**Supplied entries:**
═══
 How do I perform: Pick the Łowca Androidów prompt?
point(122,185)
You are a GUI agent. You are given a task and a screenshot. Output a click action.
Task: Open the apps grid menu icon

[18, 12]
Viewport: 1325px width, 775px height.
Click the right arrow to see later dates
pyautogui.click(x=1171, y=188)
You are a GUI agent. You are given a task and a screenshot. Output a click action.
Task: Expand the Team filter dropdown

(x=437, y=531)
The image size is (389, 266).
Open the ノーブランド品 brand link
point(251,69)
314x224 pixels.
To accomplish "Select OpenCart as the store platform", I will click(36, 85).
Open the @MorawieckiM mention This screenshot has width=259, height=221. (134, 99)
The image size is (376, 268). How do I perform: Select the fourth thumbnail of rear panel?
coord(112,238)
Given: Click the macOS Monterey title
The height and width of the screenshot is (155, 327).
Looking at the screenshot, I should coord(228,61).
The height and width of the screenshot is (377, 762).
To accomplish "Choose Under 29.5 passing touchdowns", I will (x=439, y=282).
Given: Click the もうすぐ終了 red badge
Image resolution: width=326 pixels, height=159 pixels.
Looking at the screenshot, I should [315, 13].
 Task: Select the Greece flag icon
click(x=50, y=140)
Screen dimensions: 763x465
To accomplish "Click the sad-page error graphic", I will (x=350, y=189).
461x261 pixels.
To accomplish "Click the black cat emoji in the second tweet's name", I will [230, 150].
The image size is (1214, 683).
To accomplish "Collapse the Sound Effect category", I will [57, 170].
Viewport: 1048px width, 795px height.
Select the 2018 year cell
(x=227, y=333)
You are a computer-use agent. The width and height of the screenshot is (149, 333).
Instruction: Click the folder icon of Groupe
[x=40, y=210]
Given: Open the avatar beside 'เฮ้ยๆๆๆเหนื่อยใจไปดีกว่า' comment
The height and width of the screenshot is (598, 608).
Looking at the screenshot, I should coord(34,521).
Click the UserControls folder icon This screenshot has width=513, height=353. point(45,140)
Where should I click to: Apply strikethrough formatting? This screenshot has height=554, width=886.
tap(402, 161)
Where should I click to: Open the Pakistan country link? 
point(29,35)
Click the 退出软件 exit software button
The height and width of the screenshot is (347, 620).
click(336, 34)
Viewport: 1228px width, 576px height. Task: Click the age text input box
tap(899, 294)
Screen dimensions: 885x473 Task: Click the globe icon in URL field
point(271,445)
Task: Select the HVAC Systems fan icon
═══
Repeat the listing in its entirety, keeping each line as it is.

 How do I perform: Pick the Łowca Androidów prompt?
point(122,185)
You are a GUI agent. You are given a task and a screenshot. Output a click action.
Task: Open the apps grid menu icon

[18, 12]
Viewport: 1325px width, 775px height.
Click the right arrow to see later dates
pyautogui.click(x=1171, y=188)
You are a GUI agent. You are given a task and a screenshot. Output a click action.
Task: Expand the Team filter dropdown

(x=437, y=531)
The image size is (389, 266).
Open the ノーブランド品 brand link
point(251,69)
314x224 pixels.
To accomplish "Select OpenCart as the store platform", I will click(36, 85).
Open the @MorawieckiM mention This screenshot has width=259, height=221. (134, 99)
The image size is (376, 268). How do I perform: Select the fourth thumbnail of rear panel?
coord(112,238)
Given: Click the macOS Monterey title
The height and width of the screenshot is (155, 327).
Looking at the screenshot, I should coord(228,61).
The height and width of the screenshot is (377, 762).
To accomplish "Choose Under 29.5 passing touchdowns", I will (x=439, y=282).
Given: Click the もうすぐ終了 red badge
Image resolution: width=326 pixels, height=159 pixels.
Looking at the screenshot, I should [315, 13].
 Task: Select the Greece flag icon
click(x=50, y=140)
Screen dimensions: 763x465
To accomplish "Click the sad-page error graphic", I will (x=350, y=189).
461x261 pixels.
To accomplish "Click the black cat emoji in the second tweet's name", I will [230, 150].
The image size is (1214, 683).
To accomplish "Collapse the Sound Effect category", I will [57, 170].
Viewport: 1048px width, 795px height.
Select the 2018 year cell
(x=227, y=333)
You are a computer-use agent. The width and height of the screenshot is (149, 333).
Instruction: Click the folder icon of Groupe
[x=40, y=210]
Given: Open the avatar beside 'เฮ้ยๆๆๆเหนื่อยใจไปดีกว่า' comment
The height and width of the screenshot is (598, 608).
Looking at the screenshot, I should coord(34,521).
Click the UserControls folder icon This screenshot has width=513, height=353. point(45,140)
Where should I click to: Apply strikethrough formatting? This screenshot has height=554, width=886.
tap(402, 161)
Where should I click to: Open the Pakistan country link? 
point(29,35)
Click the 退出软件 exit software button
The height and width of the screenshot is (347, 620).
click(336, 34)
Viewport: 1228px width, 576px height. Task: Click the age text input box
tap(899, 294)
Screen dimensions: 885x473 Task: Click the globe icon in URL field
point(271,445)
Task: Select the HVAC Systems fan icon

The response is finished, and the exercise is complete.